Letzteres wäre beispielsweise der Teppichboden. Aber auch im Hinblick auf die Verwendung von Laminat oder Parkett lässt sich einiges Erreichen – wenn beispielsweise spezielle Trittschallbahnen zum Einsatz kommen. Heute lassen sich entsprechende Bodenbeläge auch aus nachwachsenden Rohstoffen nutzen. 

 

Tipp: Hierbei kommt es neben dem Material auch auf die richtige Verlegetechnik an. Statt einer schwimmenden Verlegung, die den Schall weiterleiten kann, raten Experten hier zu einer Verklebung. Auf diese Weise ist eine deutliche Reduzierung möglich. 

 

Wichtig: Sofern der Boden den Schall aufnehmen soll, ist nicht nur an den Belag, sondern auch dessen Unterkonstruktion (Estrich, Schüttung o. Ä.) zu denken. 

 

Deckenabhänger als Alternative 

 

Oft unterschätzt – aber dennoch wirkungsvoll – kann eine Alternative zur Trittschalldämmung durch den Bodenbelag sein.

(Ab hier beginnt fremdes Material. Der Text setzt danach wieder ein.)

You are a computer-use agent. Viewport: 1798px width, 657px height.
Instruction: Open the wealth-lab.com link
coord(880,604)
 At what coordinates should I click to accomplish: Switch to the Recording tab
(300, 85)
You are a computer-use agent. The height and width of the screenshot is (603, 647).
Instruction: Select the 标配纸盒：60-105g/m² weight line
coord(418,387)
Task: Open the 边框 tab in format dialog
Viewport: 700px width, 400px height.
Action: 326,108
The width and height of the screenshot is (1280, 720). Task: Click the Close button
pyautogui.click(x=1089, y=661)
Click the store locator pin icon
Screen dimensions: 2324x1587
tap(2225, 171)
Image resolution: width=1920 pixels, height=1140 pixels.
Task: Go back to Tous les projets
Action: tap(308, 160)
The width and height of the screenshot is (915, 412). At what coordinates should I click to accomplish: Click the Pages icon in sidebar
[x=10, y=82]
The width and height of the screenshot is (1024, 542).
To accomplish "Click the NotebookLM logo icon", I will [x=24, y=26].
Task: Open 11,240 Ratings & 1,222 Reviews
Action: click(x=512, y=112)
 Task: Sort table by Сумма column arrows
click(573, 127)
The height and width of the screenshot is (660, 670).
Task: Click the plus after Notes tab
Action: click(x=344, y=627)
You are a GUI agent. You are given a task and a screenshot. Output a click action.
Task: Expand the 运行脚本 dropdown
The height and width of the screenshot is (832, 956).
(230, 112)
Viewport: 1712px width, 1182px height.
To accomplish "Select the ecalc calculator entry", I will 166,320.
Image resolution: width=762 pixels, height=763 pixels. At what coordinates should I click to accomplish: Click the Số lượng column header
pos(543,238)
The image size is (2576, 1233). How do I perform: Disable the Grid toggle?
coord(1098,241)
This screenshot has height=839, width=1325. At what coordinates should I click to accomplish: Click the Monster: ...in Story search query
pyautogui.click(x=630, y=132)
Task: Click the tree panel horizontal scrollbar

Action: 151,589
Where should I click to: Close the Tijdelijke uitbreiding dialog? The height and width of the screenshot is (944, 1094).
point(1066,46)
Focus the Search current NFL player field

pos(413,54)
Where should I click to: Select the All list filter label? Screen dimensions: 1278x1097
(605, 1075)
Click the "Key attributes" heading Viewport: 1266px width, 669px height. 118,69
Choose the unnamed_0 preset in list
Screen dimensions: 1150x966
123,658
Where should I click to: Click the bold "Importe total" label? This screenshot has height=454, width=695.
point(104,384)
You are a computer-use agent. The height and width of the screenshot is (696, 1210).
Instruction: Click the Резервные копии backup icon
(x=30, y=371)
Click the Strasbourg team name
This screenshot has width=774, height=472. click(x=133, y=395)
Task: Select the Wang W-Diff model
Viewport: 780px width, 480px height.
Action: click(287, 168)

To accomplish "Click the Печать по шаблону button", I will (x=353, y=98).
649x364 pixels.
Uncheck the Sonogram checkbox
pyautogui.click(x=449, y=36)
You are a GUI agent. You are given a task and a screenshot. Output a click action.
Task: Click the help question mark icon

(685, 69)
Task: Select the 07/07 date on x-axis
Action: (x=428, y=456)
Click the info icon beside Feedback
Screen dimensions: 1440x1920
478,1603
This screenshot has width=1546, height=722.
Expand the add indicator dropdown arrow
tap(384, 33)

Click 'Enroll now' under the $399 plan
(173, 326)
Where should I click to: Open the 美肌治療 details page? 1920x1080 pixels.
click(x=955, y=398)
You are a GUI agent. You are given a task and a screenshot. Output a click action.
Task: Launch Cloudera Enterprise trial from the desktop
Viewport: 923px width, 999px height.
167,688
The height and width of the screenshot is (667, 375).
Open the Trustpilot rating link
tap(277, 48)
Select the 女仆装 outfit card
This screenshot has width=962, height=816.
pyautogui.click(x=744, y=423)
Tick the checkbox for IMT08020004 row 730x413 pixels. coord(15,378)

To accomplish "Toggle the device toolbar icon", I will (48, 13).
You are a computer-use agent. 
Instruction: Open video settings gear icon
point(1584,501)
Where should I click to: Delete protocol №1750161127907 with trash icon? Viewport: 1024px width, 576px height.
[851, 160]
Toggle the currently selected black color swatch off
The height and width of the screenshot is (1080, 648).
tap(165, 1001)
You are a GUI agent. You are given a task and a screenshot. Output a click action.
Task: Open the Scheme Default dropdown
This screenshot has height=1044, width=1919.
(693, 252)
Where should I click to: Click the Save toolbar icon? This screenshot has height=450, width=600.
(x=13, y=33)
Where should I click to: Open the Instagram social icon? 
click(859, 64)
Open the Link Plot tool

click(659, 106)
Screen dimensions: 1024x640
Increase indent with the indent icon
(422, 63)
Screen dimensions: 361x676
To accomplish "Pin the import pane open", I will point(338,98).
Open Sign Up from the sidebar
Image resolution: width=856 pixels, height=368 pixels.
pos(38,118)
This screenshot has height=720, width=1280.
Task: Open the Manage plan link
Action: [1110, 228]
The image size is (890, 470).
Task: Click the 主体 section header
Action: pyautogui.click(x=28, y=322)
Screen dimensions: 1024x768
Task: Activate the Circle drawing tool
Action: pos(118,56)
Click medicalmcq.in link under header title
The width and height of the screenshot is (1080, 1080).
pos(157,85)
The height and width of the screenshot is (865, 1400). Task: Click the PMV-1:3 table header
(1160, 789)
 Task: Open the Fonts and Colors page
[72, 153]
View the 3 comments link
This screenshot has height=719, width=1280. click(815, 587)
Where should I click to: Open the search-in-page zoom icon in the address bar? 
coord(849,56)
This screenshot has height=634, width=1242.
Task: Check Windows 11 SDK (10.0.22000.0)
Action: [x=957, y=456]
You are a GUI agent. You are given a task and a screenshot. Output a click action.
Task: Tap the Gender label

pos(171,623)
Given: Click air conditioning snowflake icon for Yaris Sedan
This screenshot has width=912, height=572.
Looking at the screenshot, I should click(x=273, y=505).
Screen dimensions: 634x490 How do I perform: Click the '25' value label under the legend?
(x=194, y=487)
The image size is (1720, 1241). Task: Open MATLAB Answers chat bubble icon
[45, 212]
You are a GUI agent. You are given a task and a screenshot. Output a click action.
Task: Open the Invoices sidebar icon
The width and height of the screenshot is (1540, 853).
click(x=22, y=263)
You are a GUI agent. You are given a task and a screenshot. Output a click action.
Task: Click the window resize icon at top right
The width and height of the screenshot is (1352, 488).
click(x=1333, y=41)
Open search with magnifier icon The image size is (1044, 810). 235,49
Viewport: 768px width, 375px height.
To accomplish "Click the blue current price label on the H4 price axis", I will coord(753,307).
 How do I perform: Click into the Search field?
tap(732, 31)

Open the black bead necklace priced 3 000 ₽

Die Rede ist von Deckenabhängern. Dazu müssen die Deckenabhänger allerdings gewisse Voraussetzungen erfüllen. 

 

Die Konstruktion muss die Raumdecke soweit abkoppeln, dass eine Übertragung des Schalls – etwa durch schwingende Elemente – unterbunden wird. Entsprechend entwickelte Deckenabhänger erreichen ihre Eigenschaften nach Informationen auf Mecanocaucho.com in der Regel durch den Einsatz gefederte Befestigungselemente, dank derer die Schallübertragung reduziert wird. 

 

Mittlerweile ist die Entwicklung hier soweit fortgeschritten, dass der Schallschutz bei Deckenabhängern eine deutliche Lärmminderung erreicht. Durch den Verlust an Raumhöhe ist diese Maßnahme allerdings im Vorfeld detailliert zu planen. 

 

Fazit: Lärmdämmung lässt sich auf verschiedenen Wegen erreichen 

 

Wo die Geräusche der Nachbarn zu hören sind oder das Toben der eigenen Kinder, sinkt die Lebens- und Wohnqualität. Mittlerweile muss kein Haushalt diese störenden Geräusche einfach so hinnehmen. Die Industrie bietet verschiedene Möglichkeiten, wie eine ausreichende Lärmdämmung erreicht werden kann. 

 

Die Klassiker Teppichboden und Läufer sind nur ein Teil der Lösung. Gerade dort, wo der Einbau einer Schalldämmung über den Bodenbelag nicht mehr in Frage kommt, kann mit Deckenabhängern eine zweite Option zum Einsatz kommen.